- [Extracted records]
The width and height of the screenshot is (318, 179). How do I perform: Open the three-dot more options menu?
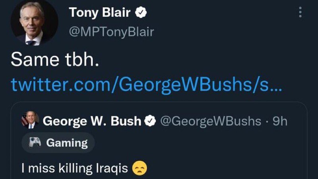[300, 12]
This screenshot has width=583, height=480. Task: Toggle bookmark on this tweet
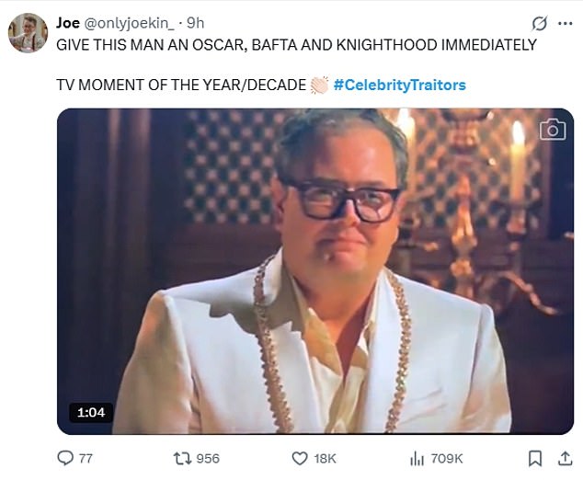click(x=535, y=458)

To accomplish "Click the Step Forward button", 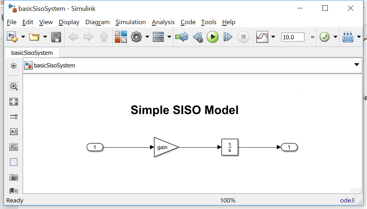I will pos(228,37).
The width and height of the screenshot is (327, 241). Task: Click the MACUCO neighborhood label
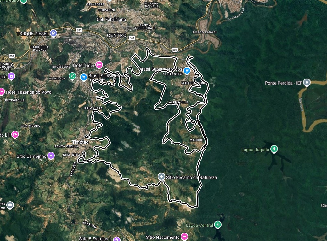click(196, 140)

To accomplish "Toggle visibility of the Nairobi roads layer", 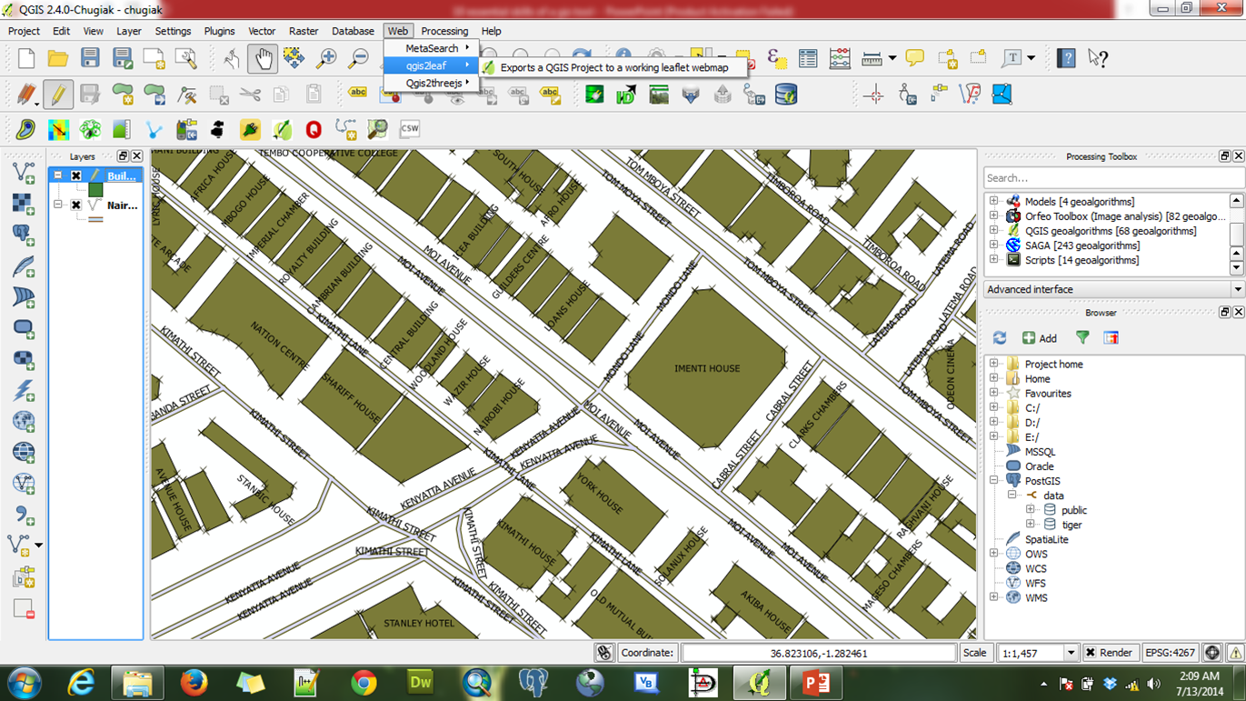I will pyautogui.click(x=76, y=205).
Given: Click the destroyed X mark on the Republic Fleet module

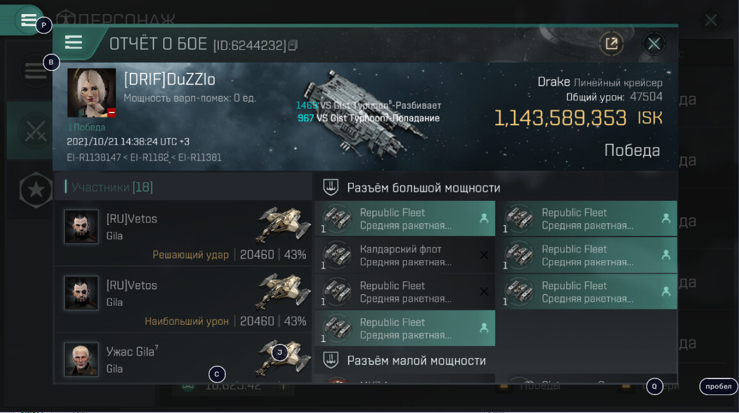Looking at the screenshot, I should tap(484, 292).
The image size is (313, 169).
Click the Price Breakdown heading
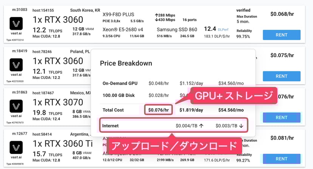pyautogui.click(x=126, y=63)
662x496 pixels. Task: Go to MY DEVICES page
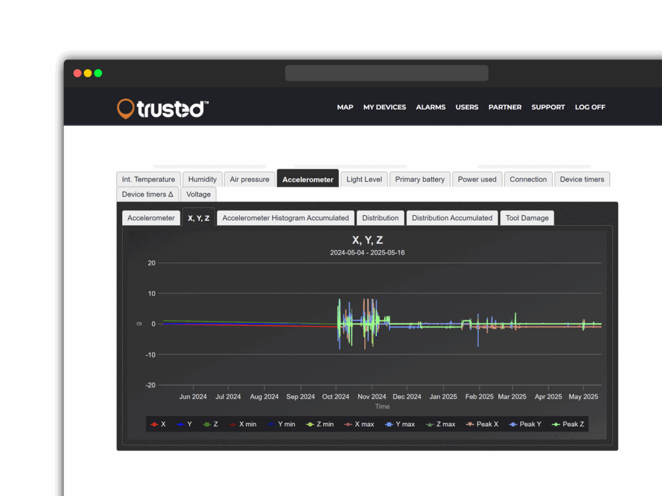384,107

- [Requirement]
Output nothing except the lines from the one containing "Given: Click the" through the final line of the entries, repeated exactly and free of pictures.

- [Solution below]
Given: Click the destroyed X mark on the Republic Fleet module

Looking at the screenshot, I should tap(484, 292).
The image size is (313, 169).
Click the Price Breakdown heading
pyautogui.click(x=126, y=63)
662x496 pixels. Task: Go to MY DEVICES page
384,107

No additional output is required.